Thread: Virtualization vs. sharing a server
- Is there a configuration option we need to consider to share this server?
- What is the recomended hardware for a PostgreSQL server that has to support between 500 and 1000 simultaneous user connections? Is there a whitepaper about this?
Ramiro,
I don't know why virtualization is considered a no-no. We use VMware ESX. On some smaller applications we run both the application and database on the virutal machine. We've not had a issue with this combination in 5+ years. We also have 6 images that run on 2 machines just for the appliations. Each of these 5 machines is running Windows 2003 Server with Citrix XenAPP. We do have 2 database servers that are running 2 Quad Cores Intel processors, one with 32 gig and one with 64 gig. We also have a couple of old PIII 1 Gig machines running as our AD servers.
Each of the database servers are currently running SQL Anywhere 9 and MSSQL 2005. We've never had a issue. We keep one server (64 Gig one) as our primary server and the other as a hot backup with auto failover.
If it were not for the virtualized application machines we would have had to purchase quite a bit more hardware. Since these are all quad core with 32 gig running Windows 2003 64 bit, we can run about 100 users concurrently on each application server before we start to see a strain.
In the past 5 years we've had one time when (when we only 2 physical servers) and we lost one and the other was able to handle all of the application needs although much more slowly.
I think that the success of virutalization is like anything else, having the right people to set it up. We have no one in our compay to do this kind of thing so we contract it out to others with platinum certifications from the various vendors (Citrix/ Windows Servers and VMWare).

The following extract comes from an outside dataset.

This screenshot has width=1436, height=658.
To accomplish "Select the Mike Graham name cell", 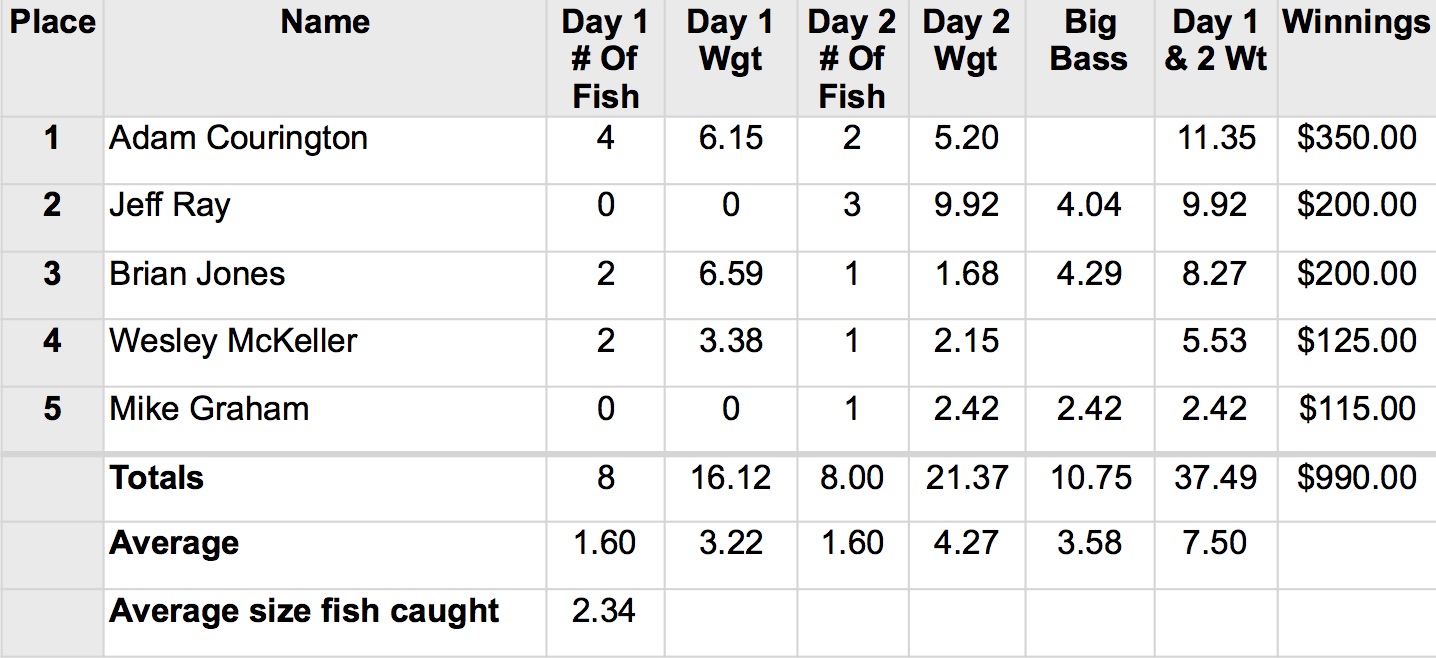I will [x=209, y=409].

When we finish our commerical application to production we will probably contract with EnterpriseDB to help us with tuning Postgres and the servers they run on.
Best Regards
Intermodal Software Solutions, LLC
Michael Gould wrote: > > I don't know why virtualization is considered a no-no...Since these > are all quad core with 32 gig running Windows 2003 64 bit, we can run > about 100 users concurrently on each application server before we > start to see a strain. > You answered your own question here. Ramiro is looking for suggestions for how to scale up to >500 connections at once, and it's not that likely virtualization can fill any useful role in that context. If you're happy with 100, sure you can deploy on VMware ESX and have that work. There are performance vs. manageability tradeoffs when deciding if virtualized deployment makes sense, and for smaller workloads it's easy to dismiss the performance side of things as not a limiting factor and therefore favor VMs. -- Greg Smith 2ndQuadrant US Baltimore, MD PostgreSQL Training, Services and Support greg@2ndQuadrant.com www.2ndQuadrant.us
Ramiro Barreca wrote: > > 1. Is there a configuration option we need to consider to share > this server? > The two main configuration options that impact how much RAM PostgreSQL uses are shared_buffers and work_mem. If the server is shared, you just need to avoid tuning those upwards as far as you would on a dedicated system. The defaults for both are tiny, so unless you've already pushed these upwards a lot you're unlikely to have any issues in an initial deployment. > 1. What is the recomended hardware for a PostgreSQL server that has > to support between 500 and 1000 simultaneous user connections? > Is there a whitepaper about this? > The recommendation is "try not to do that". PostgreSQL connections are fairly expensive, and scaling into hundreds of connections on a single system tends to break down due to connection creation/teardown overhead. You should be investigating a connection pooler to put in between the application and the database, limiting the number of connections to something much smaller. PgBouncer is most people's first choice for this scale of database: http://pgfoundry.org/projects/pgbouncer Once you've gotten past that issue, recommended hardware varies greatly depending on workload. Read vs. write balance? Size of the critical working set in RAM? Size of the database? Peak commit rate? Types of queries executed by the application? It all factors into the decision. Add in business requirements for reliability and the inevitable vendor preference, you're likely to end up with a stack of possible configurations you could consider to sort through. There is no generic recommendation for larger systems. -- Greg Smith 2ndQuadrant US Baltimore, MD PostgreSQL Training, Services and Support greg@2ndQuadrant.com www.2ndQuadrant.us
On Tue, March 30, 2010 06:09, Greg Smith wrote: > Michael Gould wrote: >> >> I don't know why virtualization is considered a no-no...Since these >> are all quad core with 32 gig running Windows 2003 64 bit, we can run >> about 100 users concurrently on each application server before we >> start to see a strain. >> > > You answered your own question here. Ramiro is looking for suggestions > for how to scale up to >500 connections at once, and it's not that > likely virtualization can fill any useful role in that context. That rather depends on your virtualisation layer. We haven't run large PG databases on our zLinux/zVM machines, but we have Oracle DBs running comparable connection numbers without any issues.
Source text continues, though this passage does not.